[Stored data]

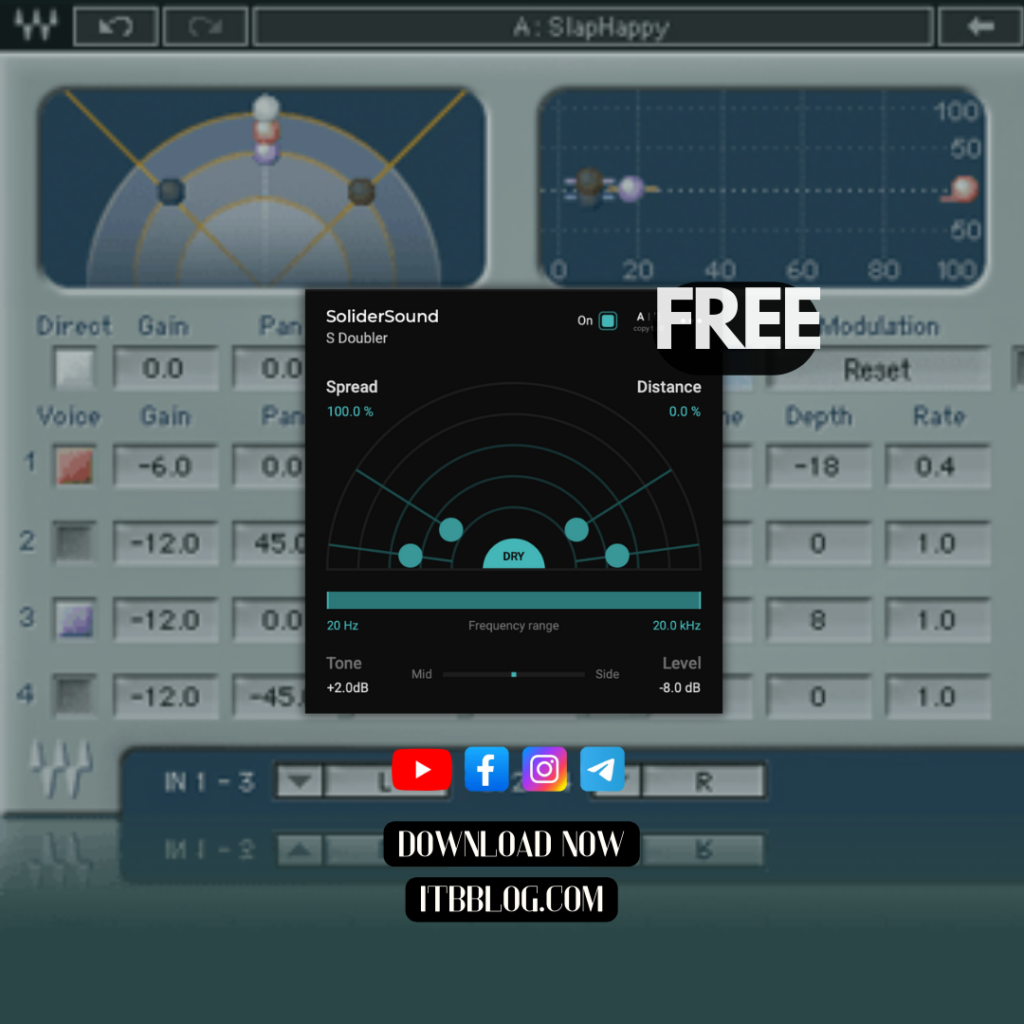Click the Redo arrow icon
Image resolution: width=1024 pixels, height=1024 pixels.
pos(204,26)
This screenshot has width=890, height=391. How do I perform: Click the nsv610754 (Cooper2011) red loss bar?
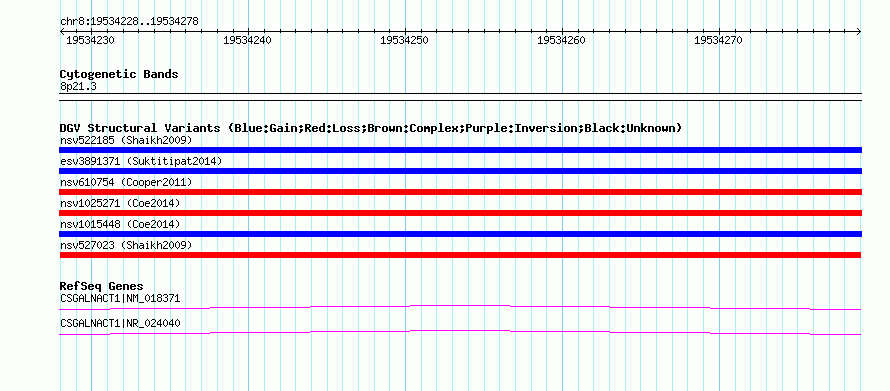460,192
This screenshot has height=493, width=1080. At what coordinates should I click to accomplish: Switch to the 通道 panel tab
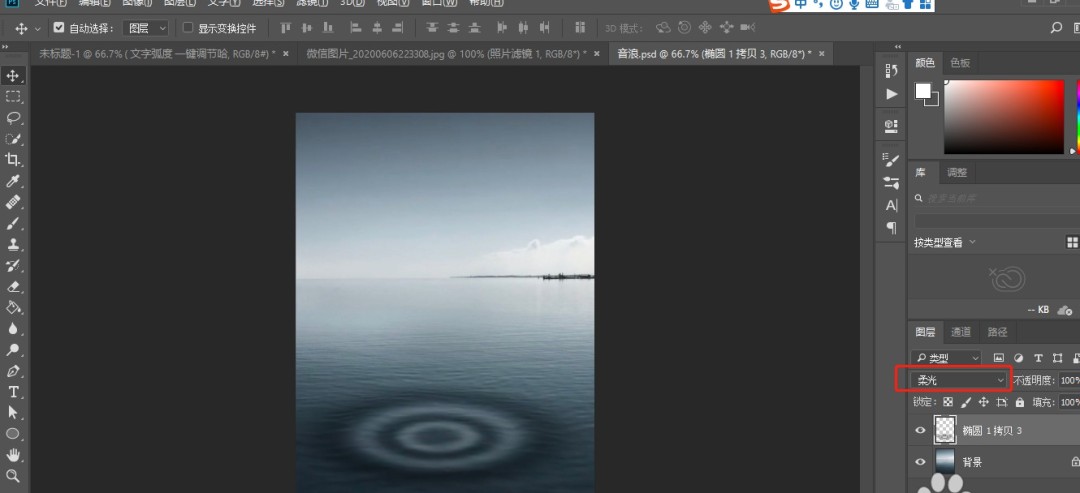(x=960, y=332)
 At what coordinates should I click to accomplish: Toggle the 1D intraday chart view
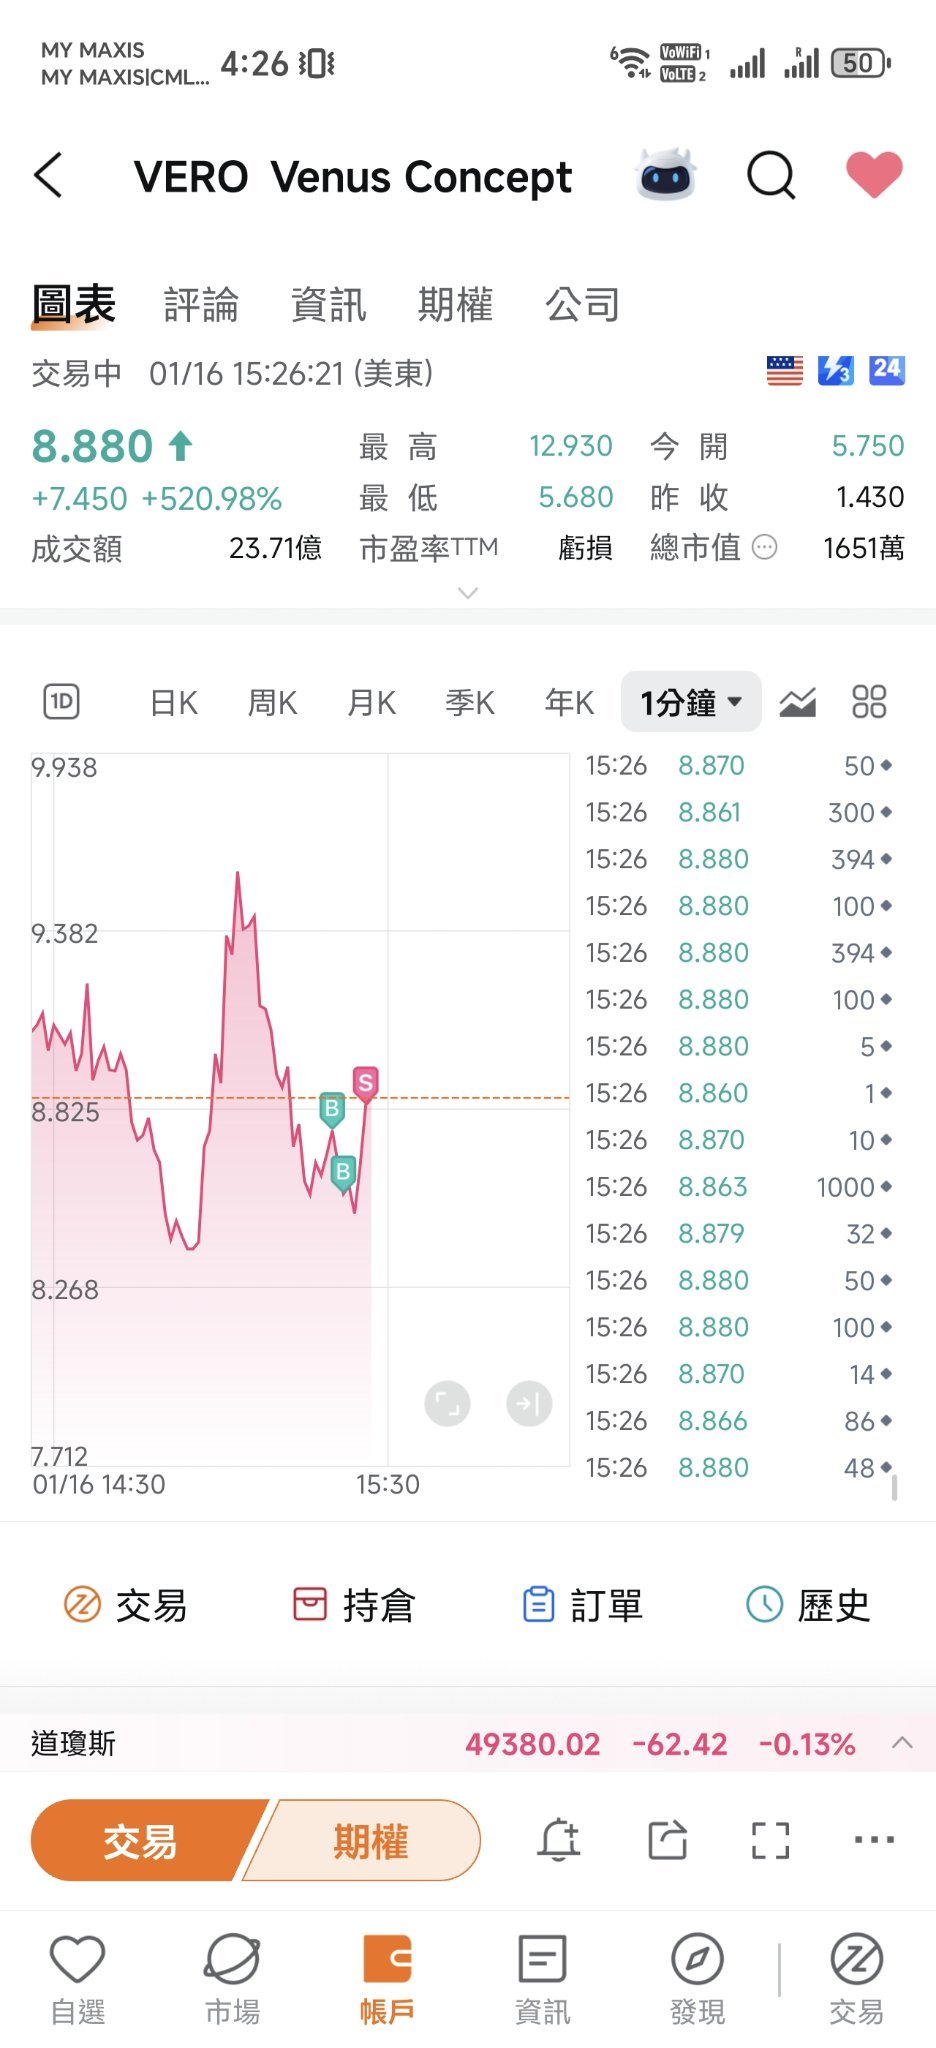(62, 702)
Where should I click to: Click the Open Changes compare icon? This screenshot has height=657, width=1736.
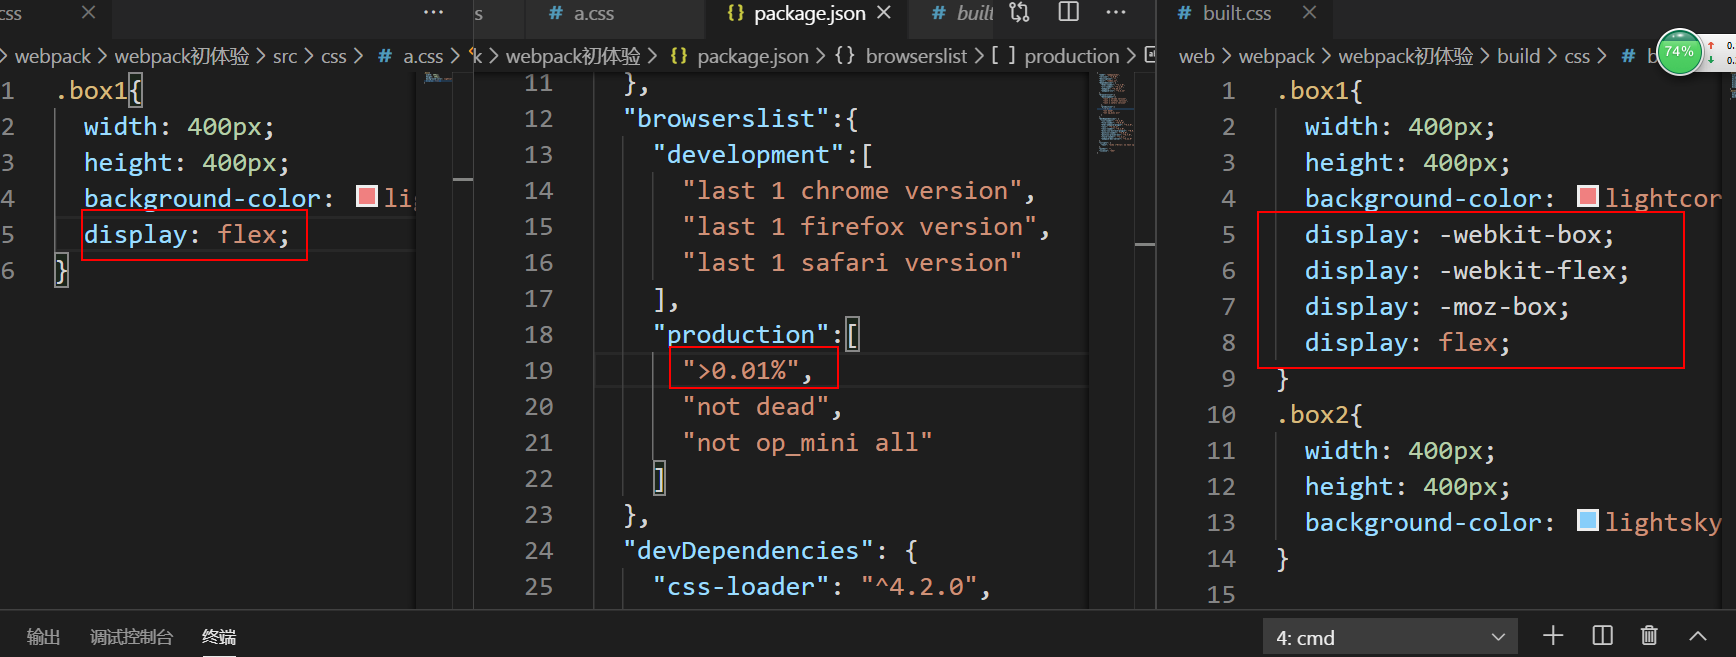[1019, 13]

- [EXERCISE]
Output exactly the lines from the one containing "Where should I" through the last line of the records above, both included, and leave out the pictures.

- [ANSWER SPACE]
Where should I click to: Click the Open Changes compare icon? This screenshot has height=657, width=1736.
[1019, 13]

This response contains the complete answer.